What basic truths can we discover about Messiah from Genesis 3:15, as we look back through the light of later revelation? God often gave enigmatic prophecies, which He made more explicit in later revelation (see 1 Peter 1:10–12).
First, Messiah will be of unique birth—He will be the seed of the woman. Although we should be patient with someone who has difficulty seeing the truth of the virgin birth in these veiled words of God, it is implied that the deliverer will be of unique origin. Else, why is He called the seed of the woman and not the seed of the man?
Second, Messiah will be supernatural—He will defeat Satan, a supernatural being. Only one who has power beyond that of mere man can defeat him who is called “the prince of the power of the air” (Ephesians 2:2). Thus, Messiah’s deity is hinted at.

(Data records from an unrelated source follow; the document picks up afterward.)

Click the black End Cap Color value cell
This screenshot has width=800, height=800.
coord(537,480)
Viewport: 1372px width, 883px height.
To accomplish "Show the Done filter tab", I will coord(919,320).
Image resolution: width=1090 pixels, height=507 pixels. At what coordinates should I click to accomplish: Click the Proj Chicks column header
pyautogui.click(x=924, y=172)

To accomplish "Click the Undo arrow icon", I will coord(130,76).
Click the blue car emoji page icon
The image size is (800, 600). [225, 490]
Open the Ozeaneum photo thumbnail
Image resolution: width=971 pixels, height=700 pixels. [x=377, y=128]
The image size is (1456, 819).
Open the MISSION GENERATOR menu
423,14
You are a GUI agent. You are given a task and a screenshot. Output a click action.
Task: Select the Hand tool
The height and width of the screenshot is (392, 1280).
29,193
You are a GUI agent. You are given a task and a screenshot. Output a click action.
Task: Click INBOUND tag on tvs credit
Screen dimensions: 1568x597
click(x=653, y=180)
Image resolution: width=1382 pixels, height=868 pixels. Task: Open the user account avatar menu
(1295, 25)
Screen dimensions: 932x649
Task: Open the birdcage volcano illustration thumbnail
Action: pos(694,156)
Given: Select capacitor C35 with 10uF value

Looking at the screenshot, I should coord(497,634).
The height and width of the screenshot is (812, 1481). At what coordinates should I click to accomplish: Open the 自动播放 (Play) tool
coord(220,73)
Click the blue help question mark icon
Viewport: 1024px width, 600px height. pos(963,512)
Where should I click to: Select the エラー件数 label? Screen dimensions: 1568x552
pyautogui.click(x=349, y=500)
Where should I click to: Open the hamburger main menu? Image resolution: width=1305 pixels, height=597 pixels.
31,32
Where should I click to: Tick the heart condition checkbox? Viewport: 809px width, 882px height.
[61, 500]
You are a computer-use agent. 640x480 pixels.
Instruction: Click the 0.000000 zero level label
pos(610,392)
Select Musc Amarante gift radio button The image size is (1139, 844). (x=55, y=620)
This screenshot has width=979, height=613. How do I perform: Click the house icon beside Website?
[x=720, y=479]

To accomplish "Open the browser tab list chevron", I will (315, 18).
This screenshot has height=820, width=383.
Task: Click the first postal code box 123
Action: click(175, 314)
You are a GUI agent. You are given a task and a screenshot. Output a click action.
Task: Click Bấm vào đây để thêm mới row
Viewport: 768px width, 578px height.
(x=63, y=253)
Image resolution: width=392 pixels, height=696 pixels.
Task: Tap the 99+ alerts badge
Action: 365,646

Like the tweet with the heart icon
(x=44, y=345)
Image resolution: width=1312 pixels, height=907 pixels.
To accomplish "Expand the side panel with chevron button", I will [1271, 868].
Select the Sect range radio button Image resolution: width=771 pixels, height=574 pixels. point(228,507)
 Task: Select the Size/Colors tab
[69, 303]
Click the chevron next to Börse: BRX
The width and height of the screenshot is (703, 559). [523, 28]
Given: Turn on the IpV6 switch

Third, Messiah will be of the human race—He will be from a woman, not an angel or a visitor from another world. Thus, if the seed is truly supernatural and human, the ultimate mystery begins to unfold—Messiah will be both God and man—a theme later developed by the prophets (Isaiah 9:6; Jeremiah 23:5–6; Micah 5:2). We must remember that this promise is only the beginning of a long series of Messianic prophecies. As revelation unfolds, more information will come forth and Messiah’s credentials will progressively narrow the focus to one of who will be a descendant of Shem, Abraham, Isaac, Jacob, Judah (Genesis 9:26, 12:3, 26:3, 35:11–12, 49:10), David (2 Samuel 7:12–16), and Zerubbabel (Haggai 2:23), and He will be born in Bethlehem (Micah 5:2) before the Temple is destroyed (AD 70; Daniel 9:24–26). Like an inverted pyramid, this portrait of Messiah rests on the only one who could fit these and the many other prophecies concerning Him—Jesus of Nazareth, born of a woman (Galatians 4:4), who vanquished Satan and sets free those who are in satanic bondage (Hebrews 2:14–15).